BEGIN Passage provided
We are trying to run an AI economy on institutional plumbing designed for a different era, and no amount of policy enthusiasm can compensate for the absence of a functioning operational engine.
A policy without execution mechanisms is not a plan. It is a press release.
The Governance Void
The report’s first significant finding is what I would call the missing middle of our AI governance stack. At present, responsibility is diffused across the ICT Division, the Cabinet, the Ministry of Law, and several others.
Collaboration sounds ideal, but in practice, fragmented responsibility often means no one is actually responsible.
When a ministerial AI pilot fails, who answers for it? When two agencies buy incompatible systems, who enforces standards?
UNESCO’s recommendation is clear. Bangladesh needs a Central Office for AI Governance, a single and empowered body that coordinates implementation, standards, interoperability, audits, and oversight.
END Passage provided
BEGIN Rows
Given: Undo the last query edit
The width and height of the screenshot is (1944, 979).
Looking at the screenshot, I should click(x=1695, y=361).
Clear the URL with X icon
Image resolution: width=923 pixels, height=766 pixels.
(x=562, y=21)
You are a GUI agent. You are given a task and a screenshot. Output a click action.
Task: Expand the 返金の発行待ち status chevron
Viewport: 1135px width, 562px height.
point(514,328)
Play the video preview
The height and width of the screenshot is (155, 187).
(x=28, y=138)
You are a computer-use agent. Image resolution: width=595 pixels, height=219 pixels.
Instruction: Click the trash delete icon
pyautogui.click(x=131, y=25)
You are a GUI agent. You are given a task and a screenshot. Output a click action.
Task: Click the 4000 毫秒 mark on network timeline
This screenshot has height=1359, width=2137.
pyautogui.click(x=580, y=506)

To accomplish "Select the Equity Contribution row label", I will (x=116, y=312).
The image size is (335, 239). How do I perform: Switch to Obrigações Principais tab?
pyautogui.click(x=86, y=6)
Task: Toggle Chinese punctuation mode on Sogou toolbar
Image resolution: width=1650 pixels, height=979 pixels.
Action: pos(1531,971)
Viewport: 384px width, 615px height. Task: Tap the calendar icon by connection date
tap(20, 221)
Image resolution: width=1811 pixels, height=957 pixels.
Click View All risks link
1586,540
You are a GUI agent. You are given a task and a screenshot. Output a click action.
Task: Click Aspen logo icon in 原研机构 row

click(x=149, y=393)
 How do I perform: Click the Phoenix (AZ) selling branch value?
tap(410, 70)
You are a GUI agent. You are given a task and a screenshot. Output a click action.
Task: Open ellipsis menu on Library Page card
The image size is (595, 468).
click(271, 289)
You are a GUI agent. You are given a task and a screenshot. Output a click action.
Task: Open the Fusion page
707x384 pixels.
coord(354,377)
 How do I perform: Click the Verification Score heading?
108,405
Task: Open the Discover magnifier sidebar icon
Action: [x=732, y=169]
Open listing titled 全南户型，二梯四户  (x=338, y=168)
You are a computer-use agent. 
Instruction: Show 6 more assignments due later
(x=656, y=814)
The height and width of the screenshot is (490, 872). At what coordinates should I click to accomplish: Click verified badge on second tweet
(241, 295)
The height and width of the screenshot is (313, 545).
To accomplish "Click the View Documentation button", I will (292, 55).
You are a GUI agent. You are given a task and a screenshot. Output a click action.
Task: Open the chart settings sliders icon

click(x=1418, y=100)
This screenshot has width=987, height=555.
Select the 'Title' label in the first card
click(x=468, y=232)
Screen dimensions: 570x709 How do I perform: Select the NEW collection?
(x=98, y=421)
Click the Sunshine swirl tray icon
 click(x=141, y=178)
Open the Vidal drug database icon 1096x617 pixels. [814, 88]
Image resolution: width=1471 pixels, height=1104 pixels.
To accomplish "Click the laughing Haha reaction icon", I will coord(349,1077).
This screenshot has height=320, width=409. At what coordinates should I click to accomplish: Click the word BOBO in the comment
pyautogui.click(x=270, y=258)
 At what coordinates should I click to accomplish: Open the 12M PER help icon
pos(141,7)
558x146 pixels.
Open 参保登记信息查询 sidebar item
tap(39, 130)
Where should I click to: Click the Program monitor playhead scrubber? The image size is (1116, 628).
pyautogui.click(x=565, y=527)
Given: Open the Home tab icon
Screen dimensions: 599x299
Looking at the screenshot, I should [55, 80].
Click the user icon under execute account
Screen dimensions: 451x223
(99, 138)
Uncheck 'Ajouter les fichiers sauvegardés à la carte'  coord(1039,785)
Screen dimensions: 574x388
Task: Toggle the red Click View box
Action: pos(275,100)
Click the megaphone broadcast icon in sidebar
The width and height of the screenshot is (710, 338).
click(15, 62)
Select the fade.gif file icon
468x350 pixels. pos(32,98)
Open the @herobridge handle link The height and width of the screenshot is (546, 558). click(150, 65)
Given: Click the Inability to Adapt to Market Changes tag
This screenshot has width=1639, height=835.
END Rows
Challenge:
According to the AI governance passage, what body does UNESCO recommend Bangladesh establish?

Full response:
A Central Office for AI Governance, a single and empowered body that coordinates implementation, standards, interoperability, audits, and oversight.